We have taken `maximum sustainable throughput' to be ``the maximum data rate that can be forwarded continuously arriving on a single VCI, given no switch contention or other problems''.

Due to the nature of the hardware however, the single VCI constraint is not a limiting one: the same rate could be sustained across many VCIs. Fabric contention resulting in NACKS obviously reduces the port controller throughput, so was ignored in this experiment. `Other problems' covers things like errors on the transmission line. Many million cells have been shipped without error, but when one does occur (usually artificially generated), the FPC2 currently attempts to print information about its occurrence. This distracts it from cell forwarding, and would affect results. During all of these experiments, no transmission line bit errors were ever detected.

All data rates quoted in this document refer to payload data rates i.e. 48 octet cells. This was done because it was thought to be more meaningful than quoting rates for cells with headers.

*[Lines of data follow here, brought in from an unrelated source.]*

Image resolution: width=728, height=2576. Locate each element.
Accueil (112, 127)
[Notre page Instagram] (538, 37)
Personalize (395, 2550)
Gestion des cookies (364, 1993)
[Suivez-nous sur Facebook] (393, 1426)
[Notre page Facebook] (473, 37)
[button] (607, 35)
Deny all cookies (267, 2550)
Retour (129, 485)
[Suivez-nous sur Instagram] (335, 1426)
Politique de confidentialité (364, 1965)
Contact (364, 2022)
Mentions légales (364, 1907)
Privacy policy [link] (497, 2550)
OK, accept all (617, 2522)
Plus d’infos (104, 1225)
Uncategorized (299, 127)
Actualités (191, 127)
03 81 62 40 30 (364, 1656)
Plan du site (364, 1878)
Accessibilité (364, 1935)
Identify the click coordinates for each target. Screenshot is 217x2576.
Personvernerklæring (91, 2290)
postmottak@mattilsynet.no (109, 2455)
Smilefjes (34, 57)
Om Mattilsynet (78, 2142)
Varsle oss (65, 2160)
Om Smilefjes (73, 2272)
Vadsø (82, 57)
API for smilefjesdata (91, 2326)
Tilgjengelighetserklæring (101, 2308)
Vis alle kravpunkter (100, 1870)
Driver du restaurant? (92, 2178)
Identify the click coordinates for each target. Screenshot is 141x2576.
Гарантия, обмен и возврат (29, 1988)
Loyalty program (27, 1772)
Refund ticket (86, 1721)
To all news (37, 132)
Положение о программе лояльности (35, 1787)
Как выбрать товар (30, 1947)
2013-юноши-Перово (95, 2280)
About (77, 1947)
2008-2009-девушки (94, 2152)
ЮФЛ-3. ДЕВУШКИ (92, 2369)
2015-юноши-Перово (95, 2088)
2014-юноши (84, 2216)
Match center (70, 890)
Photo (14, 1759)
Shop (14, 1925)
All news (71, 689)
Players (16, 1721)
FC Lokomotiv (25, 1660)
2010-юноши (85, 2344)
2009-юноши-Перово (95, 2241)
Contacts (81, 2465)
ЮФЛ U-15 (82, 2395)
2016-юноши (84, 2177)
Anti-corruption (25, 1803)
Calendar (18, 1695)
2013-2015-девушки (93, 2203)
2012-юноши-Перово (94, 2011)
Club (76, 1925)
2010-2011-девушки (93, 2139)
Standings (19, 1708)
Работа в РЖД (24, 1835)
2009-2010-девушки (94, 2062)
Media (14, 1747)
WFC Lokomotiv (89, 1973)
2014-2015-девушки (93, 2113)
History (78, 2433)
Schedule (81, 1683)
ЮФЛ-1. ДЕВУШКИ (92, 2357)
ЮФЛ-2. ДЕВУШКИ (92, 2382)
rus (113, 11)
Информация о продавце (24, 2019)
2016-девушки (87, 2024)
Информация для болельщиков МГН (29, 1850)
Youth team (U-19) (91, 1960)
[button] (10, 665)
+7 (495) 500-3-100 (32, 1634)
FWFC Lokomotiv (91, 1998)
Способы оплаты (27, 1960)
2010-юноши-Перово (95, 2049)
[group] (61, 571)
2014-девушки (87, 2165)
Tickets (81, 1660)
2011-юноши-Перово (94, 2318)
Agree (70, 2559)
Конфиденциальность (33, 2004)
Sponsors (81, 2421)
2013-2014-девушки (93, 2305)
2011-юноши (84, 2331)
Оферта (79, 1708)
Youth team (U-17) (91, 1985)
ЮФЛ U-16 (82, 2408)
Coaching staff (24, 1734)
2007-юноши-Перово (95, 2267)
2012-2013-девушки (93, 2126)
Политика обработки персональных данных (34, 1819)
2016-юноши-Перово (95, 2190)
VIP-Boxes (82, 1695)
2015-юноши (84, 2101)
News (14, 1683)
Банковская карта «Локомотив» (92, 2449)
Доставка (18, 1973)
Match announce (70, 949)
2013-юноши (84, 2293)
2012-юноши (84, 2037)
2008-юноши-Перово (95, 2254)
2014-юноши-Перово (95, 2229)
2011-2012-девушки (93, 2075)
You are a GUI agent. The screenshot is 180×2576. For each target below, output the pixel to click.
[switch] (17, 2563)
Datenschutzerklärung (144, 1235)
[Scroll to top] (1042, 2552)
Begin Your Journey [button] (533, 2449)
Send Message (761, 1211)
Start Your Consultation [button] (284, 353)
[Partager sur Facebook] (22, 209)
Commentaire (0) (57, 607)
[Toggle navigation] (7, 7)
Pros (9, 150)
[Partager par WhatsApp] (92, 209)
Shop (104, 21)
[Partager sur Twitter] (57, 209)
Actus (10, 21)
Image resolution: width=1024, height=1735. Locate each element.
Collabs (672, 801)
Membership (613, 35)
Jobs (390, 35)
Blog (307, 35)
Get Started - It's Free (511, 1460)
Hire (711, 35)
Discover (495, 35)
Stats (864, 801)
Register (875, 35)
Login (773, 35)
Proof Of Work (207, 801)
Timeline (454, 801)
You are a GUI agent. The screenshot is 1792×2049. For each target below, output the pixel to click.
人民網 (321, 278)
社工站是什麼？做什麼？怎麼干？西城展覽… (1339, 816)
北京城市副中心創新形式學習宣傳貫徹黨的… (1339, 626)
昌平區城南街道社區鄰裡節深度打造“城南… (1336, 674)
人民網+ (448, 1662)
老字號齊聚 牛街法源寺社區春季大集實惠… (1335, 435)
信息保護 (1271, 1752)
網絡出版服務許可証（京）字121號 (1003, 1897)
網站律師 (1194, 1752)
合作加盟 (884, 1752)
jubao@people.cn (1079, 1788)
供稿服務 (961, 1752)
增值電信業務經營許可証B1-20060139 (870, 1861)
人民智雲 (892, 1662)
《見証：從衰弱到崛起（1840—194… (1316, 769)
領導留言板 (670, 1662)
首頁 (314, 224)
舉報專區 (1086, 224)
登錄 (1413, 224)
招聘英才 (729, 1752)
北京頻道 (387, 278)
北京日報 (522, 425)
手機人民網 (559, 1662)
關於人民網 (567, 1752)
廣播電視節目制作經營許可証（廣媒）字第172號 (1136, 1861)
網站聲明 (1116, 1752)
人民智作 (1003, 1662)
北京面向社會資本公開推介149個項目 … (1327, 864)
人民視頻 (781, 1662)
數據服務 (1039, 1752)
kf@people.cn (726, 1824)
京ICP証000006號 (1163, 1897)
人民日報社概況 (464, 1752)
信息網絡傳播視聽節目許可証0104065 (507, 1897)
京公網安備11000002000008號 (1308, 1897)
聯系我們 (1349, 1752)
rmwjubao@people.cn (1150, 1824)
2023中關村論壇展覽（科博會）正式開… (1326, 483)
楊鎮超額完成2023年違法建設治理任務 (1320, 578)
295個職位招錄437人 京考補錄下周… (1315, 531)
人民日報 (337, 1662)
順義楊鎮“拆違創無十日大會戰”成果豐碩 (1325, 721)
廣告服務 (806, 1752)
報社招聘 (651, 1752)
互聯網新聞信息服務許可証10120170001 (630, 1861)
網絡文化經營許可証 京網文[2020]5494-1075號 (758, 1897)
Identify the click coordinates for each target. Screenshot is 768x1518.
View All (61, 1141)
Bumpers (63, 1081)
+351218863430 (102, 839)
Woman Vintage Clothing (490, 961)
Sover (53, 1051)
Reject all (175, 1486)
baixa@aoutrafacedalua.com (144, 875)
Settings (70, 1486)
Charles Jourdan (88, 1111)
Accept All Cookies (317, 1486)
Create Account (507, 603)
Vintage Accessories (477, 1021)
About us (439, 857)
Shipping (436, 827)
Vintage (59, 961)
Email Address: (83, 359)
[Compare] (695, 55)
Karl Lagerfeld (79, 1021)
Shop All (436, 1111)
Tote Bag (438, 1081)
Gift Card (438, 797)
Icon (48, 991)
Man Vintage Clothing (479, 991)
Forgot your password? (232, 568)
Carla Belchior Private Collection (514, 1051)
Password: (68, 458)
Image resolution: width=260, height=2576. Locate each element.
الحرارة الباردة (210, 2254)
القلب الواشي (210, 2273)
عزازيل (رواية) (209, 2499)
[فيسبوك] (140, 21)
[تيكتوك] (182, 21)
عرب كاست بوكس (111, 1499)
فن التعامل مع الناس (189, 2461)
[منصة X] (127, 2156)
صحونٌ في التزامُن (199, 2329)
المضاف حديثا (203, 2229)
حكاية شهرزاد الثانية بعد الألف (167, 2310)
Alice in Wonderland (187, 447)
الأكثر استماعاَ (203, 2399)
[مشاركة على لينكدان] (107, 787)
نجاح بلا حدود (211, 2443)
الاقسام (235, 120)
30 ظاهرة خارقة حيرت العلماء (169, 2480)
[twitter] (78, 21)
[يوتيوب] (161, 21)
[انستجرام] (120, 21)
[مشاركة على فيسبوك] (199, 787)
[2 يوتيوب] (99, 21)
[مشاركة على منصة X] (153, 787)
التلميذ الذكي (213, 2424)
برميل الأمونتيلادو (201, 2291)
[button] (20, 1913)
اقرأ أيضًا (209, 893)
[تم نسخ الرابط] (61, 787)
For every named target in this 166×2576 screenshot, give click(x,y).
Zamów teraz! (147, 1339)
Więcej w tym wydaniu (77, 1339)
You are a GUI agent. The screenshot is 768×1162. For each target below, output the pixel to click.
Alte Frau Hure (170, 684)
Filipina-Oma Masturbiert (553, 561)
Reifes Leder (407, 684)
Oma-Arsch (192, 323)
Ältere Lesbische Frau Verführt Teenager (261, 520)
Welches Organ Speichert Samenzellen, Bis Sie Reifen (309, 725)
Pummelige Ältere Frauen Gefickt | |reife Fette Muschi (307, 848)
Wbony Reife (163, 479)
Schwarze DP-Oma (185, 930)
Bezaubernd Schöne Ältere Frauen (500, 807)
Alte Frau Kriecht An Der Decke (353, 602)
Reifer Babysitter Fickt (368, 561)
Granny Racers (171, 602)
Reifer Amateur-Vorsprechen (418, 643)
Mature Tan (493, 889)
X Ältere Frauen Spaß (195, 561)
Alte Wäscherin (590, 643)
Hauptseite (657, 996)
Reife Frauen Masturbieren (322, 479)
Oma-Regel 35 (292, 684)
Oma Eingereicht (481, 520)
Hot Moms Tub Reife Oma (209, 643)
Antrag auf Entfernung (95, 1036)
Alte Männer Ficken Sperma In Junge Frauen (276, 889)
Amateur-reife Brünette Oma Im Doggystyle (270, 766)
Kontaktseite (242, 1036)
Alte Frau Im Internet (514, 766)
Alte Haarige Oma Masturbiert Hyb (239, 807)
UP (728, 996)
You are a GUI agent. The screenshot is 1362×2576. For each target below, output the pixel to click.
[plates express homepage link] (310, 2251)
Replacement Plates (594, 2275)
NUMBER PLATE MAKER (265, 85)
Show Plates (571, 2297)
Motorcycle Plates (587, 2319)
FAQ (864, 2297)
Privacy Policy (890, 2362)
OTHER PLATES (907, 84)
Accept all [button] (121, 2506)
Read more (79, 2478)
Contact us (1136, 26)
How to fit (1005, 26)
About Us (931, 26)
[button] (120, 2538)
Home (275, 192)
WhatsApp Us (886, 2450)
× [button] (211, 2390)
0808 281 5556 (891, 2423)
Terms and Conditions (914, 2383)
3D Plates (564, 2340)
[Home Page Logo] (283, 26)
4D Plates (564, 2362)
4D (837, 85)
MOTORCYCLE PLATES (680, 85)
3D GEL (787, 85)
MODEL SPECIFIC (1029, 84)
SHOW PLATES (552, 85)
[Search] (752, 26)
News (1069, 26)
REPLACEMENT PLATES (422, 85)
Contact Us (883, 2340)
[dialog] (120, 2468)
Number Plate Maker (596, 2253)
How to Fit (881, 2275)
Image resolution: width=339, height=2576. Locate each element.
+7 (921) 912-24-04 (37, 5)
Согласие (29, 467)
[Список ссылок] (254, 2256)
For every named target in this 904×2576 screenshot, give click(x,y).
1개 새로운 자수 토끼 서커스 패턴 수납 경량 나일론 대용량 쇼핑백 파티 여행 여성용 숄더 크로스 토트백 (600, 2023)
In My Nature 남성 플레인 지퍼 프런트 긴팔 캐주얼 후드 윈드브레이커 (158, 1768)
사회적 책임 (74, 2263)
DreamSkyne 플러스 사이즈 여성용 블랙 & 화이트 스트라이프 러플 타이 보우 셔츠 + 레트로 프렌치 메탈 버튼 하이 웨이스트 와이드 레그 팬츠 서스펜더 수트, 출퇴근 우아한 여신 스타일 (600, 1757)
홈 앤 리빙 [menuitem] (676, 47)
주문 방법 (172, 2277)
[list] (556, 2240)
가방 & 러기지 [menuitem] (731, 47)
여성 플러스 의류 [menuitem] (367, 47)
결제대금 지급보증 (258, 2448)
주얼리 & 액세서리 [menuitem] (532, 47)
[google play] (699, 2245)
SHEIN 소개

The maximum payload data rate of the TAXI transmission links is 87.3 Mb/s. Ideally, a port controller should be able to cell forward at this rate, and have some CPU time left over for connection management etc.

Before these experiments it was predicted that the bottleneck in cell forwarding was software running on the ARM CPU. When the rate of cells arriving exceeds the rate at which they can be processed, cells will back up in the FPC2's 2000 cell input buffer. If the buffer fills, this is detected. These experiments reveal that with faster ARM parts, this is not always the case.